How many of each kind of fruit was bought?

Question

A customer bought a dozen of apples and oranges $\$1.32$. If an apple costs $3$ cents more than oranges and more apple than oranges were bought, using linear diophantine equation find,how many of each kind of fruit was bought.

My Attempt:

$$x \leftarrow number\ of\ apples$$

$$y \leftarrow number \ of\ oranges$$ $$z \leftarrow cost \ of \ an \ orange \ in \ \underline{dollar}$$ so then I get $$x+y=12$$ and $$x(z+0.03)+yz=1.32$$ $$0.03x+12z=1.32$$ multiplying the both sides by 100 then $$3x+1200z=132$$ $$x+400z=44$$ then the general solution of $x+400z=44$ is $z=t,x=44-400t$ where $t \in \mathbb{Z}$

since $z,x>0$ $$t>0 \ and \ t<0.11$$ then I stuck, answer of this problem got $z$ as cost of an orange in cents but here I got $z$ as cost of an orange in dollar where am I wrong? why my method is wrong?

Answer 1

You are assuming that $z=t$ (the price of an orange in dollars) is an integer (why?) and you conclude that $0<t<0.11$ which implies that such integer does not exist.

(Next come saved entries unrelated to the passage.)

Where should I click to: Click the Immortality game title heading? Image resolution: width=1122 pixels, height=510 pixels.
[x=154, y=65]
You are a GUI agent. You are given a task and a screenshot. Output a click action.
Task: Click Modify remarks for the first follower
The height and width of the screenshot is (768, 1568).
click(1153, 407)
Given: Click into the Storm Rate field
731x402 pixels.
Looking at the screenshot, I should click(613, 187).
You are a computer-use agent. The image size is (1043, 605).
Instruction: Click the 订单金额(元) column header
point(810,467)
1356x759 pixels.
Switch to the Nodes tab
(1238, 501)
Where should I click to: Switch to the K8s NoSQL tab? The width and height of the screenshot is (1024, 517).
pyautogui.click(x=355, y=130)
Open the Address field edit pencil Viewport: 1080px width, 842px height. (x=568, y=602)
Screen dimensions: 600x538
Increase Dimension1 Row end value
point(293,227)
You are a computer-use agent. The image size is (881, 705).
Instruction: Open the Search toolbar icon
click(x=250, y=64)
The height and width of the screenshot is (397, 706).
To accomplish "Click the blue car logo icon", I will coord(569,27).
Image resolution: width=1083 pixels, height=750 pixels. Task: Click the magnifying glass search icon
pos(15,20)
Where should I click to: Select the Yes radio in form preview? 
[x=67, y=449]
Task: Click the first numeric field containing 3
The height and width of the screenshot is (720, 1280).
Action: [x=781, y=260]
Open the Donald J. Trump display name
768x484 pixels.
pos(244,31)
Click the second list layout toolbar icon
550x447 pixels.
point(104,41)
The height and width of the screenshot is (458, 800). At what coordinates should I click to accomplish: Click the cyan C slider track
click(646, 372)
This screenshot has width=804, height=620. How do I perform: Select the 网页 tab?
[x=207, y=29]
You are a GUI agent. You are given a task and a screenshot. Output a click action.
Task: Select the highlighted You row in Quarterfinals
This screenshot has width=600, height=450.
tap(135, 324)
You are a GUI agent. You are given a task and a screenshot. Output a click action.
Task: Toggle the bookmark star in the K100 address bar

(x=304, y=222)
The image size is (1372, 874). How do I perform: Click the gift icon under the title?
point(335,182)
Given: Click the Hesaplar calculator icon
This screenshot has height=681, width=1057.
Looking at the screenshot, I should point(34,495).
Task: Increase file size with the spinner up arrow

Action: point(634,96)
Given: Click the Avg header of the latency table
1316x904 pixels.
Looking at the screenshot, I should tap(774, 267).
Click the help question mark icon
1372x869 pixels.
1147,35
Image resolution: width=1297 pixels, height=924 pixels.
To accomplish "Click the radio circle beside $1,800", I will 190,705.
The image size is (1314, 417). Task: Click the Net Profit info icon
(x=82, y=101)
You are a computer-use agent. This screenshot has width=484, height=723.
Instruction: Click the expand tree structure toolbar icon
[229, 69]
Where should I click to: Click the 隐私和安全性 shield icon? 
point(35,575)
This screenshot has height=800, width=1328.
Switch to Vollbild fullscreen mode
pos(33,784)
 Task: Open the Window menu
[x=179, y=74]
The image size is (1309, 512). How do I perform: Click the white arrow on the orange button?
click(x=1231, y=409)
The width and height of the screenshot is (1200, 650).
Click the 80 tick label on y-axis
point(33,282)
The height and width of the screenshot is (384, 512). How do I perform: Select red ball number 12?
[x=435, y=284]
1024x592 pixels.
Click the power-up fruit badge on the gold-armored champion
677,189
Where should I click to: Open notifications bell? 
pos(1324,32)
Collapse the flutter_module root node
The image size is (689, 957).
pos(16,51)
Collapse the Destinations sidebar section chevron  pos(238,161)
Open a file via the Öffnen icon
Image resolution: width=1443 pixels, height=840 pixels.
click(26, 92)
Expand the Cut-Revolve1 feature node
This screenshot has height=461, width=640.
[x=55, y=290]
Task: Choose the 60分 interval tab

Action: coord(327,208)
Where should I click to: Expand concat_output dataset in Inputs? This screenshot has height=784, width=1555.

On the other hand, by assumption $100z$ is an integer (the price of an orange in cents) and $x$ is an integer in $(0,12)$ such that, by your work, $$x=44-400z=4\underbrace{(11-100z)}_{\in\mathbb{N}^+}\in \{4,8\}.$$ Since $x>y$ (more apples than oranges), it follows that $x=8$ and $z=0.09$.

Answer 2

More apples were bought than oranges.

Say, number of apples bought $= 6+x$, number of oranges bought $= 6-x \,$ where $0 \lt x \lt 6$

$ (6+x)(z+3)+(6-x)z = 132$ where $z$ is in cents.

$ 4z + x = 38$

$ 32 \lt 4z \lt 38$

$ z = 9$

Now you can find $x = 2$ so $8$ apples and $4$ oranges.